## Exercise brief
Print the records again, matching each line exactly.

## The data
# # # # #
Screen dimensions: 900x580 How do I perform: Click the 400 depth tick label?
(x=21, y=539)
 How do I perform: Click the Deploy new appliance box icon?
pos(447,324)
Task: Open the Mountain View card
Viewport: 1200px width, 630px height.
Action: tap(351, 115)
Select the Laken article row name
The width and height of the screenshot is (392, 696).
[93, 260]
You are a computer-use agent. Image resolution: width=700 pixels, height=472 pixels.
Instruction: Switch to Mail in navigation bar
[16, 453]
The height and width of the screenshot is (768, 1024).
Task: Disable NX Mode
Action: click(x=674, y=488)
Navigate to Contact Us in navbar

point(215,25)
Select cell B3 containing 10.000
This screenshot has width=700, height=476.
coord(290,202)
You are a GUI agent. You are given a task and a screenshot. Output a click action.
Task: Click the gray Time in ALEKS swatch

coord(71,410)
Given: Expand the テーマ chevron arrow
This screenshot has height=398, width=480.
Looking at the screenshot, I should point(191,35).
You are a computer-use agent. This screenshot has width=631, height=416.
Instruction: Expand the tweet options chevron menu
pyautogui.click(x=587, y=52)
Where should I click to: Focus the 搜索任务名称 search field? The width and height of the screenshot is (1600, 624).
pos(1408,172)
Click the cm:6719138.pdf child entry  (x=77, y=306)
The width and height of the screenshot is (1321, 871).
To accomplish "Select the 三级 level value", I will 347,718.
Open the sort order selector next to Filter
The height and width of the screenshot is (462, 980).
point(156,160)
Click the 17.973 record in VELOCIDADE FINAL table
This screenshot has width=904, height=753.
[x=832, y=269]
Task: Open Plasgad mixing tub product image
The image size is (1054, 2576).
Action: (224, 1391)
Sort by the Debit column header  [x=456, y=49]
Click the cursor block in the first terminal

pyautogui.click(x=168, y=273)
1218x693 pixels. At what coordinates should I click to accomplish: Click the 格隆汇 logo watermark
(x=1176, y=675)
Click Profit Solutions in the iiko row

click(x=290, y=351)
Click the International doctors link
# # # # #
## Problem solution
Screen dimensions: 900x580 How do I perform: Click the 400 depth tick label?
(x=21, y=539)
 How do I perform: Click the Deploy new appliance box icon?
pos(447,324)
Task: Open the Mountain View card
Viewport: 1200px width, 630px height.
Action: tap(351, 115)
Select the Laken article row name
The width and height of the screenshot is (392, 696).
[93, 260]
You are a computer-use agent. Image resolution: width=700 pixels, height=472 pixels.
Instruction: Switch to Mail in navigation bar
[16, 453]
The height and width of the screenshot is (768, 1024).
Task: Disable NX Mode
Action: click(x=674, y=488)
Navigate to Contact Us in navbar

point(215,25)
Select cell B3 containing 10.000
This screenshot has width=700, height=476.
coord(290,202)
You are a GUI agent. You are given a task and a screenshot. Output a click action.
Task: Click the gray Time in ALEKS swatch

coord(71,410)
Given: Expand the テーマ chevron arrow
This screenshot has height=398, width=480.
Looking at the screenshot, I should point(191,35).
You are a computer-use agent. This screenshot has width=631, height=416.
Instruction: Expand the tweet options chevron menu
pyautogui.click(x=587, y=52)
Where should I click to: Focus the 搜索任务名称 search field? The width and height of the screenshot is (1600, 624).
pos(1408,172)
Click the cm:6719138.pdf child entry  (x=77, y=306)
The width and height of the screenshot is (1321, 871).
To accomplish "Select the 三级 level value", I will 347,718.
Open the sort order selector next to Filter
The height and width of the screenshot is (462, 980).
point(156,160)
Click the 17.973 record in VELOCIDADE FINAL table
This screenshot has width=904, height=753.
[x=832, y=269]
Task: Open Plasgad mixing tub product image
The image size is (1054, 2576).
Action: (224, 1391)
Sort by the Debit column header  [x=456, y=49]
Click the cursor block in the first terminal

pyautogui.click(x=168, y=273)
1218x693 pixels. At what coordinates should I click to accomplish: Click the 格隆汇 logo watermark
(x=1176, y=675)
Click Profit Solutions in the iiko row

click(x=290, y=351)
Click the International doctors link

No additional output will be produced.